### PROBLEM REQUIREMENTS
Return the lines of the material below exactly, beginning with the line that has "Lil Wayne (443, 198)" in it and finishing with the line that has "[Discord (يفتح في" in it. Leave all pictures aside.
::::
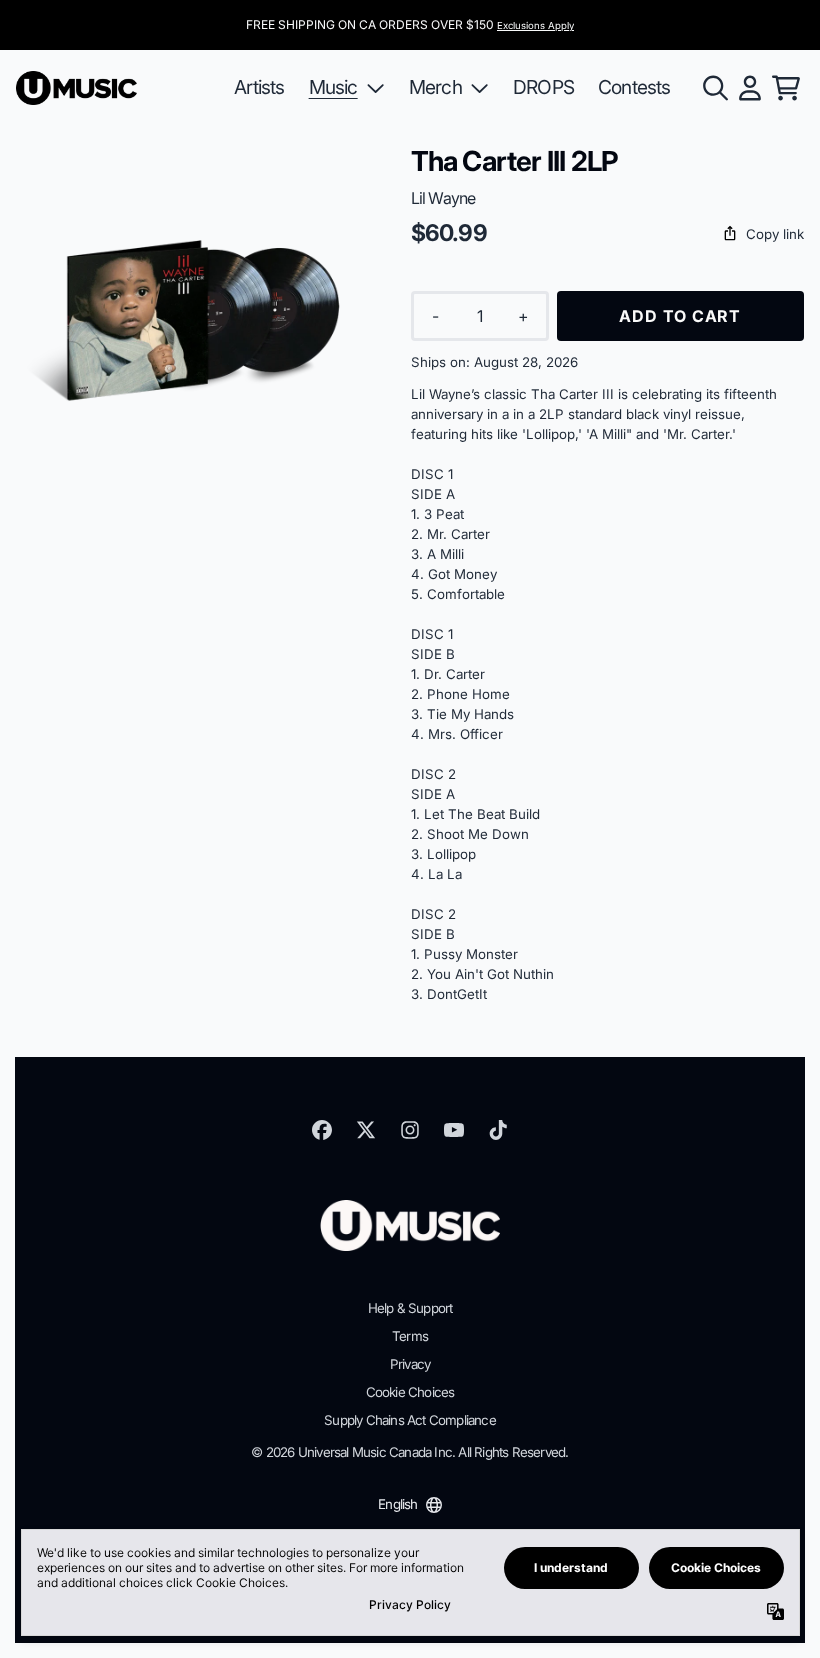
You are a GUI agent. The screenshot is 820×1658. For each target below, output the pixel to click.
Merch (435, 87)
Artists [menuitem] (259, 87)
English (397, 1504)
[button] (607, 235)
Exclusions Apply (535, 25)
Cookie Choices (410, 1392)
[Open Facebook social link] (322, 1130)
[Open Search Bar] (714, 88)
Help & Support (410, 1308)
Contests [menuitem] (634, 87)
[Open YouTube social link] (454, 1130)
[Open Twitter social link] (366, 1130)
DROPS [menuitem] (543, 87)
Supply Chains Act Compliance (410, 1420)
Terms (410, 1336)
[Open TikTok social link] (498, 1130)
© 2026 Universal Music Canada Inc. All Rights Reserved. (409, 1452)
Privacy (410, 1364)
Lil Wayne (443, 198)
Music (333, 87)
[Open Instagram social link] (410, 1130)
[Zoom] (193, 322)
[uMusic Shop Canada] (76, 88)
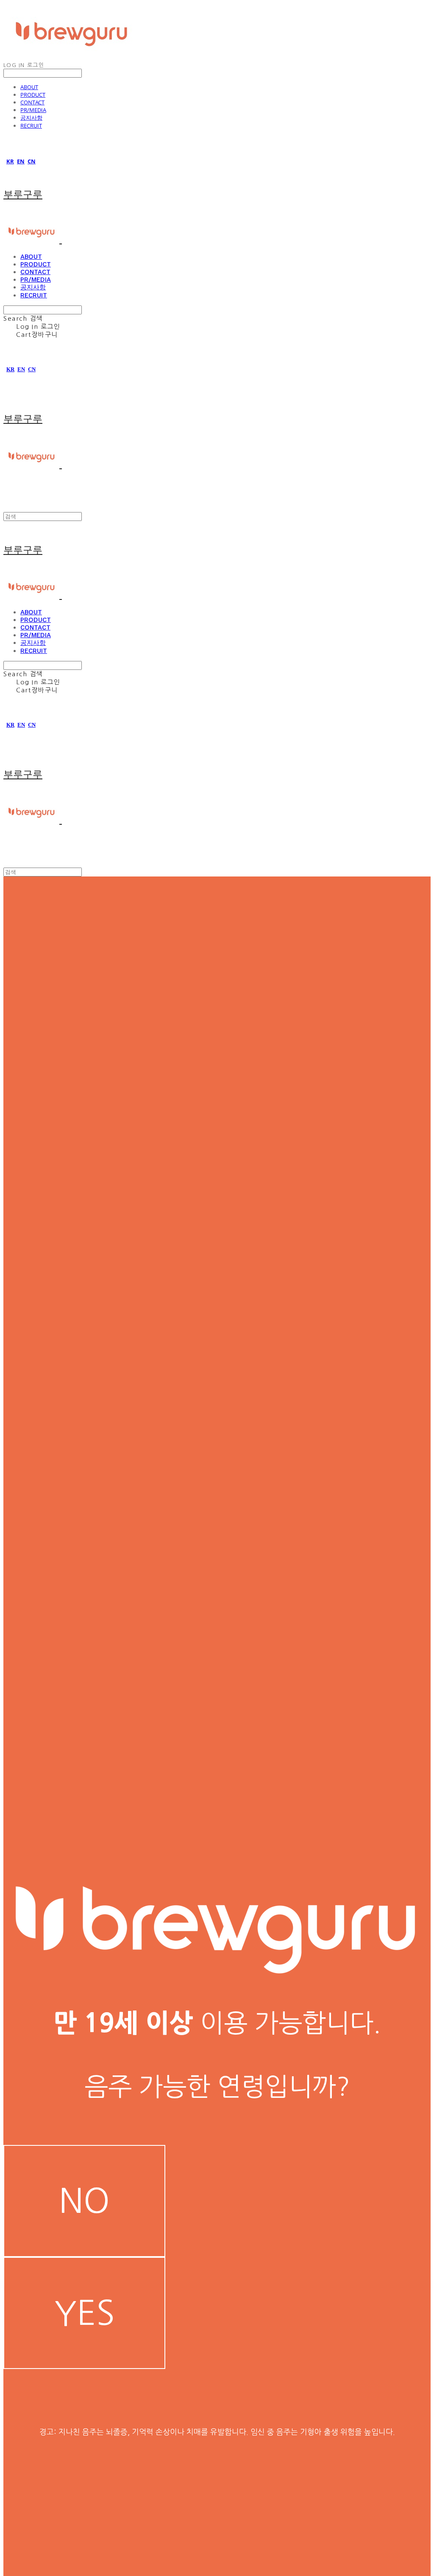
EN (21, 161)
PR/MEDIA (33, 110)
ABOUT (29, 87)
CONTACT (32, 102)
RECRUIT (31, 125)
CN (32, 161)
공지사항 (31, 117)
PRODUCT (32, 94)
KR (10, 161)
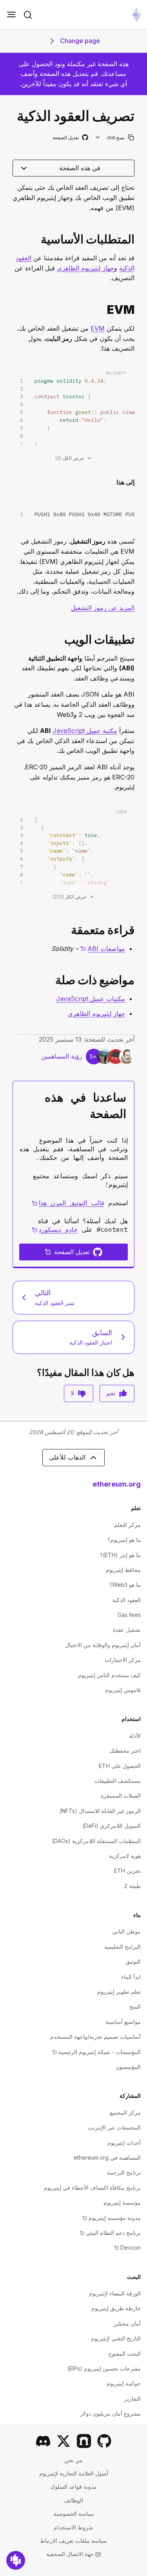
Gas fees (129, 1614)
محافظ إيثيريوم (123, 1569)
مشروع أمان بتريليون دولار (110, 2413)
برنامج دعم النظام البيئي (110, 2232)
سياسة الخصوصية (73, 2513)
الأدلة (135, 1735)
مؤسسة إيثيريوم (122, 2202)
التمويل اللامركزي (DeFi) (111, 1825)
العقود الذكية (126, 1600)
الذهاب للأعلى (67, 1457)
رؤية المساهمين (61, 1056)
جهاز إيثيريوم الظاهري (85, 268)
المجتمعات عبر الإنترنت (114, 2127)
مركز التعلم (127, 1524)
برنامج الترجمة (124, 2172)
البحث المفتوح (125, 2353)
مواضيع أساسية (123, 2021)
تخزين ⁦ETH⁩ (127, 1870)
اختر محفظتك (125, 1750)
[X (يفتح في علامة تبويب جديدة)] (63, 2441)
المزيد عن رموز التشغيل (102, 608)
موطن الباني (126, 1931)
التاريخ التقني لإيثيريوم (116, 2338)
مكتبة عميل (85, 730)
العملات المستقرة (121, 1795)
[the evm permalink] (137, 309)
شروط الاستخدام (73, 2527)
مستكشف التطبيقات (117, 1780)
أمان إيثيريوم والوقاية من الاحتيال (103, 1645)
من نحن (73, 2460)
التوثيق (133, 1961)
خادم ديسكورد (55, 1229)
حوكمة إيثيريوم (124, 2383)
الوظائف (73, 2500)
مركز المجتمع (125, 2112)
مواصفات (102, 948)
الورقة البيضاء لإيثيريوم (115, 2293)
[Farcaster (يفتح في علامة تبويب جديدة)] (84, 2441)
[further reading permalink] (137, 930)
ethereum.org (117, 1484)
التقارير (132, 2398)
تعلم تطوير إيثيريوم (119, 1991)
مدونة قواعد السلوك (73, 2486)
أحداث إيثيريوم (124, 2142)
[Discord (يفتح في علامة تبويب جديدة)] (43, 2441)
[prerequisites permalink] (137, 239)
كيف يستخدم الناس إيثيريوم (109, 1675)
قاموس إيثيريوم (123, 1690)
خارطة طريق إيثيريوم (116, 2308)
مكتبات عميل (90, 999)
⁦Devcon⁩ (127, 2247)
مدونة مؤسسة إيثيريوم (111, 2217)
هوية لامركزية (125, 1855)
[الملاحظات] (15, 2560)
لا (72, 1393)
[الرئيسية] (136, 15)
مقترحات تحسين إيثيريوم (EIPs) (104, 2368)
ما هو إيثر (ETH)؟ (120, 1555)
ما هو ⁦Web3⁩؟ (125, 1584)
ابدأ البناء (131, 1976)
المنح (135, 2006)
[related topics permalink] (137, 980)
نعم (110, 1393)
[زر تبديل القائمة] (11, 15)
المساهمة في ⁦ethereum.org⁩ (107, 2157)
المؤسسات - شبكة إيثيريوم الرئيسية (96, 2052)
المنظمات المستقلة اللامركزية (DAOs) (96, 1841)
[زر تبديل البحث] (28, 15)
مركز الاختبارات (123, 1659)
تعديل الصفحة (70, 138)
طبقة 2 (132, 1886)
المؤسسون (128, 2066)
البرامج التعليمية (122, 1946)
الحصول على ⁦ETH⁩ (120, 1765)
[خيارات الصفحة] (98, 137)
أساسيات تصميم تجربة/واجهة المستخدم (95, 2036)
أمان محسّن (127, 2323)
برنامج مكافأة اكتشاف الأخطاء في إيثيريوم (92, 2187)
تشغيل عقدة (127, 1629)
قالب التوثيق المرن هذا (68, 1203)
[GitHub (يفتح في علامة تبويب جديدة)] (104, 2441)
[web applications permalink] (137, 639)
::::
### WRITTEN ANSWER
Lil Wayne (443, 198)
Music (333, 87)
[Open Instagram social link] (410, 1130)
[Zoom] (193, 322)
[uMusic Shop Canada] (76, 88)
EN (21, 161)
PR/MEDIA (33, 110)
ABOUT (29, 87)
CONTACT (32, 102)
RECRUIT (31, 125)
CN (32, 161)
공지사항 (31, 117)
PRODUCT (32, 94)
KR (10, 161)
Gas fees (129, 1614)
محافظ إيثيريوم (123, 1569)
مشروع أمان بتريليون دولار (110, 2413)
برنامج دعم النظام البيئي (110, 2232)
سياسة الخصوصية (73, 2513)
الأدلة (135, 1735)
مؤسسة إيثيريوم (122, 2202)
التمويل اللامركزي (DeFi) (111, 1825)
العقود الذكية (126, 1600)
الذهاب للأعلى (67, 1457)
رؤية المساهمين (61, 1056)
جهاز إيثيريوم الظاهري (85, 268)
المجتمعات عبر الإنترنت (114, 2127)
مركز التعلم (127, 1524)
برنامج الترجمة (124, 2172)
البحث المفتوح (125, 2353)
مواضيع أساسية (123, 2021)
تخزين ⁦ETH⁩ (127, 1870)
اختر محفظتك (125, 1750)
[X (يفتح في علامة تبويب جديدة)] (63, 2441)
المزيد عن رموز التشغيل (102, 608)
موطن الباني (126, 1931)
التاريخ التقني لإيثيريوم (116, 2338)
مكتبة عميل (85, 730)
العملات المستقرة (121, 1795)
[the evm permalink] (137, 309)
شروط الاستخدام (73, 2527)
مستكشف التطبيقات (117, 1780)
أمان إيثيريوم والوقاية من الاحتيال (103, 1645)
من نحن (73, 2460)
التوثيق (133, 1961)
خادم ديسكورد (55, 1229)
حوكمة إيثيريوم (124, 2383)
الوظائف (73, 2500)
مركز المجتمع (125, 2112)
مواصفات (102, 948)
الورقة البيضاء لإيثيريوم (115, 2293)
[Farcaster (يفتح في علامة تبويب جديدة)] (84, 2441)
[further reading permalink] (137, 930)
ethereum.org (117, 1484)
التقارير (132, 2398)
تعلم تطوير إيثيريوم (119, 1991)
مدونة قواعد السلوك (73, 2486)
أحداث إيثيريوم (124, 2142)
[Discord (يفتح في علامة تبويب جديدة)] (43, 2441)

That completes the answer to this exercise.